Task prompt ::
Answer these questions from the text about the Notizbuch des Agitators:
(a) About how many pages did a typical issue usually have?
(b) When did the Agitation Department stop publishing it?
(c) By what year had most of the district offices' own versions vanished?

Document text ::
--- START ---
It took time to develop methods to inform agitators on the correct approach to current affairs. The Agitation Department began publishing the twice-monthly Notizbuch des Agitators in 1949.57 It usually had around seventy pages, with a mixture of theoretical and practical articles. A typical issue in July 1953 included a summary of the Central Committee’s recent meeting, supporting material on Soviet food shipments, details on GDR
wage and price policies and West German elections, a warning on the importance of watching out for enemy subversion, a discussion of agricultural policy, a report on an agitators’ conference, and recommended reading.
Nothing was confidential. However, the biweekly publication was unable to serve the large audience of agitators effectively, so the Agitation Department ceased publishing it in September 1955. The district offices were to publish their own versions, which in fact happened for several years, but by 1958 most of these had vanished as well.
--- END ---
Dataset entries ::
--- START ---
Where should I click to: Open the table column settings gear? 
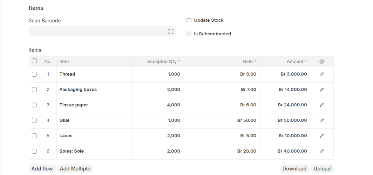pos(322,62)
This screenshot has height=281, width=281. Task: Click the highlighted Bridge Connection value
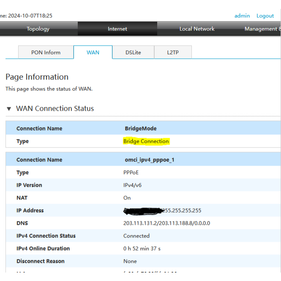146,141
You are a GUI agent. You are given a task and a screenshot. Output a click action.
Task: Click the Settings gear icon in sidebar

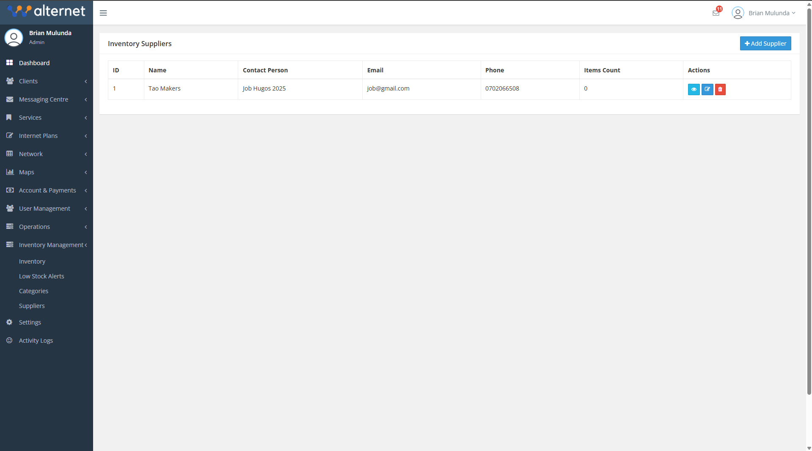point(9,322)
--- END ---
Answer in full ::
(a) Around seventy pages.
(b) September 1955.
(c) 1958.